Recuerdo tan clara la escena: la sensación de la estatuilla entre mis manos, el olor del árbol de mango del jardín entrando por la ventana y los rostros de mi abuela y Carmen, hermosos y plácidos, surcados de arrugas, el cabello blanco. Llenos de historias, de recuerdos, de asombro, de tristezas y alegrías. Y pensé que la vejez, la anciana, la bruja sabía, era quizás el símbolo de la sabiduría de una manera que apenas comenzaba a comprender. Del poder de una idea que se hace infinita, en el nombre secreto de las estrellas, en el baile eterno de la Luna.

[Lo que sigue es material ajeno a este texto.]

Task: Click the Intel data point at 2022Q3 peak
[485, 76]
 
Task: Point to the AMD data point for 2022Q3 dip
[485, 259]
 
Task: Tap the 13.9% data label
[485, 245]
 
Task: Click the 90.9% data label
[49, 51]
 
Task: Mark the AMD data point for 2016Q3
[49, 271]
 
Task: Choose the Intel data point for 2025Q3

En el rostro de la Joven Bruja, que aspira a la experiencia y al conocimiento espiritual.

Me miro en el espejo. La niña que fui, sonríe con timidez a la mujer de ojos adultos que la contempla. Y de pronto, mi historia parece mezclarse con mis esperanzas, con la incertidumbre y ese lento vinculo con el futuro que nace de mi manera de soñar, crear y espirar a la belleza. Una bruja, me digo, mirando mi primera cana, la primera de tantas que espero llevar como símbolo de mi conocimiento y pasión por vivir. Una hija de la Luna que baila con los brazos extendidos hacia el cielo. Una manera de soñar y crear.